◆ **EXERCISE OBJECTIVE**
Restate word for word the lines of the data below, from the first through the one that has "Check the Berner Kantonalbank filter checkbox".

┄┄┄┄┄┄┄┄┄┄

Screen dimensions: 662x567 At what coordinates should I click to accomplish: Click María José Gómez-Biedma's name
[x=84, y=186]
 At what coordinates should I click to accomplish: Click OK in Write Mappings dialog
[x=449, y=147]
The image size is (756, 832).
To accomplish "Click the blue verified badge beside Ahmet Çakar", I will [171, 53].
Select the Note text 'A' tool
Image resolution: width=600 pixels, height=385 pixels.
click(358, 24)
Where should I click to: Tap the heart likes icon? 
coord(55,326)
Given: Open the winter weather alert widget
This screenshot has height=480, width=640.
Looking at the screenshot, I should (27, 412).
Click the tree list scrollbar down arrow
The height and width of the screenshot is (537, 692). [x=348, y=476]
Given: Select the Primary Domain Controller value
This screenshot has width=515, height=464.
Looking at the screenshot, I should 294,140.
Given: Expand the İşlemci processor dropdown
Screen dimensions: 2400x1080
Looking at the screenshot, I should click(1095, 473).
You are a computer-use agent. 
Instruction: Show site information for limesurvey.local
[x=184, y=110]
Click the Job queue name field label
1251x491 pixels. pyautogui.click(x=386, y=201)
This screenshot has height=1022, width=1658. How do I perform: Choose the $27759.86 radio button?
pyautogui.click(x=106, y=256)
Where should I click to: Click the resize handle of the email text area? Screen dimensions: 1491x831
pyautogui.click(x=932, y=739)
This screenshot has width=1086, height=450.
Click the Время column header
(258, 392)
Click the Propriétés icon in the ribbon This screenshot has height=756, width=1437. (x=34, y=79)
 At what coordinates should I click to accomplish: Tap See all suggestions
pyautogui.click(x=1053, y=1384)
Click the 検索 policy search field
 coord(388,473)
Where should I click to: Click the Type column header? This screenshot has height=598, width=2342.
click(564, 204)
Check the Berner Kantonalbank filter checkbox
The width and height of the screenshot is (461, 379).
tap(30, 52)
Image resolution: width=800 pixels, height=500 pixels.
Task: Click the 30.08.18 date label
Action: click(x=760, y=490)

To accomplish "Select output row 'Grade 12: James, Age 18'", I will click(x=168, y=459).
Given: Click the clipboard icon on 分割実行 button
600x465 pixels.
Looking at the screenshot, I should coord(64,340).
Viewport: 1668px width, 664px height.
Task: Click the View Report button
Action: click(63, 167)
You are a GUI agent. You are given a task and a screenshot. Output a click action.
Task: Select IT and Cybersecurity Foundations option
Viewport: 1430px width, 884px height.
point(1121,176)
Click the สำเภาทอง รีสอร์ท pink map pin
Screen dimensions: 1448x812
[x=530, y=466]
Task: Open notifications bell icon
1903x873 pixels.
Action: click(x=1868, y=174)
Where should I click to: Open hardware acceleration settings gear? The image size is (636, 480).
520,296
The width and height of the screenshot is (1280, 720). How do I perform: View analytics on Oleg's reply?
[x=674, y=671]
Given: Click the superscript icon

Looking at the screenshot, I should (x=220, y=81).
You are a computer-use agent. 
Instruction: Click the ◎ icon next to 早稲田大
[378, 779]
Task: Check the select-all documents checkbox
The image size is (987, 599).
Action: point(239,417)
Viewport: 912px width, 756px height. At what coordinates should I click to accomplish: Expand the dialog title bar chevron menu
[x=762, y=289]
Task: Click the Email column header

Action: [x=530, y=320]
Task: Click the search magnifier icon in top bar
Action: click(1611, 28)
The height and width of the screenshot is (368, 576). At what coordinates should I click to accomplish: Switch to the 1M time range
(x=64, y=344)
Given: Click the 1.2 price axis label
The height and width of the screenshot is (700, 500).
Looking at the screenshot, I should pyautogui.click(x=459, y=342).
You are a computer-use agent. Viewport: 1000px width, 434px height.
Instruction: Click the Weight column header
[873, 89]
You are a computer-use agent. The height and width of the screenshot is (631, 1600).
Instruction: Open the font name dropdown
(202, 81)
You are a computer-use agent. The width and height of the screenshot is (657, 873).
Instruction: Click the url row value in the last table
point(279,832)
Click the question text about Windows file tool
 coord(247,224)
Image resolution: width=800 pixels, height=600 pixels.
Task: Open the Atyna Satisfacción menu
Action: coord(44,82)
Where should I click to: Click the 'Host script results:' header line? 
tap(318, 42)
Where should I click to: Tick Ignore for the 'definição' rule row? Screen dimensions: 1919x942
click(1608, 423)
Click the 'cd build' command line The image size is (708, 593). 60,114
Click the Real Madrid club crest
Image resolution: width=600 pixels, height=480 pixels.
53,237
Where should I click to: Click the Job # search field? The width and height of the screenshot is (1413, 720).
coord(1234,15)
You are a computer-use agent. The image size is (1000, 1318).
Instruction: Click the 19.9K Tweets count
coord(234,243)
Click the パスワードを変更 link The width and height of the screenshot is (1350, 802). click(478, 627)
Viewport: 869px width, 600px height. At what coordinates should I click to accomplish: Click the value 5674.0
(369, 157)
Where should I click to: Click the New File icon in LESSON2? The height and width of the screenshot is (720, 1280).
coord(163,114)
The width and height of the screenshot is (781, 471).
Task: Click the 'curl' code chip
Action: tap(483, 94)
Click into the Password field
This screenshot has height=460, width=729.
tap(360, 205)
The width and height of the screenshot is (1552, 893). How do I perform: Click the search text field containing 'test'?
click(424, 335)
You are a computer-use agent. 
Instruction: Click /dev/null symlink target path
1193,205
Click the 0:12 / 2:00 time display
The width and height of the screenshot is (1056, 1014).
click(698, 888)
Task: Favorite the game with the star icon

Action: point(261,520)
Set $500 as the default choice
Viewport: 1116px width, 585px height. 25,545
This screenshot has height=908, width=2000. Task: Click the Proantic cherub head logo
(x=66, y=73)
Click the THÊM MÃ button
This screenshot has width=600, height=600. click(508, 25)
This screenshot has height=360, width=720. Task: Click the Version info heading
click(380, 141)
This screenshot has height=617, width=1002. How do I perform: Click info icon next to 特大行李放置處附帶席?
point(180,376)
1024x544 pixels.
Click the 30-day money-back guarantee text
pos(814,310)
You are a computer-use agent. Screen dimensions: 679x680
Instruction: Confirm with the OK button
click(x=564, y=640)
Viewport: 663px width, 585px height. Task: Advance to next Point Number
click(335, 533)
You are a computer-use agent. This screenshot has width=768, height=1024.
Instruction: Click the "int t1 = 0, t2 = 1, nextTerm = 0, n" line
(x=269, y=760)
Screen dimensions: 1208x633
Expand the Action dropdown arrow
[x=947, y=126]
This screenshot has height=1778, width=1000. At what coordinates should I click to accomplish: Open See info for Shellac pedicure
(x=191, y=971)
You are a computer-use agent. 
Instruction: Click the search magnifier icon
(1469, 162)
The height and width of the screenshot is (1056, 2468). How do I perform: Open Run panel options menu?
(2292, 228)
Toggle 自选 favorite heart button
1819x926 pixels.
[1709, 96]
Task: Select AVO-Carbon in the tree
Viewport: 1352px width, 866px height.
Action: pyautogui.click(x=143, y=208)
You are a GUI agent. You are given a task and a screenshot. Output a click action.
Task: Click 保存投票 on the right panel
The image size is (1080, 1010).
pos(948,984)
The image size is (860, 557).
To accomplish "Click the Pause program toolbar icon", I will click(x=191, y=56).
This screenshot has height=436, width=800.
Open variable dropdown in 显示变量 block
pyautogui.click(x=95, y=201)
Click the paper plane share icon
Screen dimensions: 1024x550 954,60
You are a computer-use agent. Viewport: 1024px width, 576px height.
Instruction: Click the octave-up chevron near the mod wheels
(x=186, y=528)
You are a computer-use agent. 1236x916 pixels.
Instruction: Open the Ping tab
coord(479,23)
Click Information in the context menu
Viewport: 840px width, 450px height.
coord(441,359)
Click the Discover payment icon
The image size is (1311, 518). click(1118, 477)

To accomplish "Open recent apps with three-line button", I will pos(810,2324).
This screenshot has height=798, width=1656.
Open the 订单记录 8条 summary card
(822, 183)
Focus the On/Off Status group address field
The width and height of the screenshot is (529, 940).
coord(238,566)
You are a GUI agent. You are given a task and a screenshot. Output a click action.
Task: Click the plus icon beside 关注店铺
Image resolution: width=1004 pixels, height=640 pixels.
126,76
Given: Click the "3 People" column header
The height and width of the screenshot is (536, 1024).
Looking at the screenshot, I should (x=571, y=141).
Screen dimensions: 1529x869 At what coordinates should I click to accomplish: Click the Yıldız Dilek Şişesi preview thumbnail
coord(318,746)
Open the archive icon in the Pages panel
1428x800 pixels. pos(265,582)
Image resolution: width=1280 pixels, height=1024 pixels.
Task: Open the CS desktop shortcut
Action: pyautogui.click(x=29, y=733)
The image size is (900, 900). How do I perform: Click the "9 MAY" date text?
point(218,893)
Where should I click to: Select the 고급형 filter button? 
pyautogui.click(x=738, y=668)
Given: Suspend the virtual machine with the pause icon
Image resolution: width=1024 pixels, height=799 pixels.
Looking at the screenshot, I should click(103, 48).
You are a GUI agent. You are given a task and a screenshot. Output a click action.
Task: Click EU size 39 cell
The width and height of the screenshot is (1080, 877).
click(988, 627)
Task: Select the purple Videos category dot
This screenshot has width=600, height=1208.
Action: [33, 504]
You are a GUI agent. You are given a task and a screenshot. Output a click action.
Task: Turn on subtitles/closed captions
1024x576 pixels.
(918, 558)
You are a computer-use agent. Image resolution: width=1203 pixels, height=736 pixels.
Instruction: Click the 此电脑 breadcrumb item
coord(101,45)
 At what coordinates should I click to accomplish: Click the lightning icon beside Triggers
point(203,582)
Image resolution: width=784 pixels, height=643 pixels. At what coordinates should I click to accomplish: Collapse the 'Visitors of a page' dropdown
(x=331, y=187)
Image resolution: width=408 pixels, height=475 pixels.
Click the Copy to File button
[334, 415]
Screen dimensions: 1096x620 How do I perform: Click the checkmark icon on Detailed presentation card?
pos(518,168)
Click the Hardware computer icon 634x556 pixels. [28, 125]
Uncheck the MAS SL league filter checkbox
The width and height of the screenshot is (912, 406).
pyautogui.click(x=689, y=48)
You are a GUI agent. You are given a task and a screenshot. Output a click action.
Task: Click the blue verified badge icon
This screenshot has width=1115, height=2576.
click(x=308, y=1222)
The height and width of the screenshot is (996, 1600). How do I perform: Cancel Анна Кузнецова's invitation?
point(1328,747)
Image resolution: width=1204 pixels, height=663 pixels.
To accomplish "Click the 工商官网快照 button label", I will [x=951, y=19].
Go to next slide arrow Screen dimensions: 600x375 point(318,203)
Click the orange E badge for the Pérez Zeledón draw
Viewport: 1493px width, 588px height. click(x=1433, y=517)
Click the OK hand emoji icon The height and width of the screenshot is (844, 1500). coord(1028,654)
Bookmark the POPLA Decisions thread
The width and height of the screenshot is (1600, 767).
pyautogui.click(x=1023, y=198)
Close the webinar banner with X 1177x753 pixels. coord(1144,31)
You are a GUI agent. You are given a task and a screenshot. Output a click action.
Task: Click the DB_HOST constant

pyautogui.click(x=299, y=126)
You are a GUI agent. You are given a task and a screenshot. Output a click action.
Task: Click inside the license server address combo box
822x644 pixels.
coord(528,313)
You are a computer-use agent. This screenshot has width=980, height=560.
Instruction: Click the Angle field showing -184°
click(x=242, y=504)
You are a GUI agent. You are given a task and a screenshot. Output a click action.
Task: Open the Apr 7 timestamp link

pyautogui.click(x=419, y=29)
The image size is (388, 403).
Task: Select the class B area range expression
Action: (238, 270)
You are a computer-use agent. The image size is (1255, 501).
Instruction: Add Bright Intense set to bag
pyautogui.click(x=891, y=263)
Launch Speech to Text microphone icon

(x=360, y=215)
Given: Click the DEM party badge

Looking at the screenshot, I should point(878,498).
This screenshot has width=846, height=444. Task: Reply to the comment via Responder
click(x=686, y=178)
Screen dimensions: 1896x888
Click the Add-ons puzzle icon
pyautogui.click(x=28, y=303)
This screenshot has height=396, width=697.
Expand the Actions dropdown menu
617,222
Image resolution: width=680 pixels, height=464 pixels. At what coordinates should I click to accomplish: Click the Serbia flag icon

┄┄┄┄┄┄┄┄┄┄

◆ **WRITTEN SOLUTION**
Screen dimensions: 662x567 At what coordinates should I click to accomplish: Click María José Gómez-Biedma's name
[x=84, y=186]
 At what coordinates should I click to accomplish: Click OK in Write Mappings dialog
[x=449, y=147]
The image size is (756, 832).
To accomplish "Click the blue verified badge beside Ahmet Çakar", I will [171, 53].
Select the Note text 'A' tool
Image resolution: width=600 pixels, height=385 pixels.
click(358, 24)
Where should I click to: Tap the heart likes icon? 
coord(55,326)
Given: Open the winter weather alert widget
This screenshot has height=480, width=640.
Looking at the screenshot, I should (27, 412).
Click the tree list scrollbar down arrow
The height and width of the screenshot is (537, 692). [x=348, y=476]
Given: Select the Primary Domain Controller value
This screenshot has width=515, height=464.
Looking at the screenshot, I should 294,140.
Given: Expand the İşlemci processor dropdown
Screen dimensions: 2400x1080
Looking at the screenshot, I should click(1095, 473).
You are a computer-use agent. 
Instruction: Show site information for limesurvey.local
[x=184, y=110]
Click the Job queue name field label
1251x491 pixels. pyautogui.click(x=386, y=201)
This screenshot has height=1022, width=1658. How do I perform: Choose the $27759.86 radio button?
pyautogui.click(x=106, y=256)
Where should I click to: Click the resize handle of the email text area? Screen dimensions: 1491x831
pyautogui.click(x=932, y=739)
This screenshot has width=1086, height=450.
Click the Время column header
(258, 392)
Click the Propriétés icon in the ribbon This screenshot has height=756, width=1437. (x=34, y=79)
 At what coordinates should I click to accomplish: Tap See all suggestions
pyautogui.click(x=1053, y=1384)
Click the 検索 policy search field
 coord(388,473)
Where should I click to: Click the Type column header? This screenshot has height=598, width=2342.
click(564, 204)
Check the Berner Kantonalbank filter checkbox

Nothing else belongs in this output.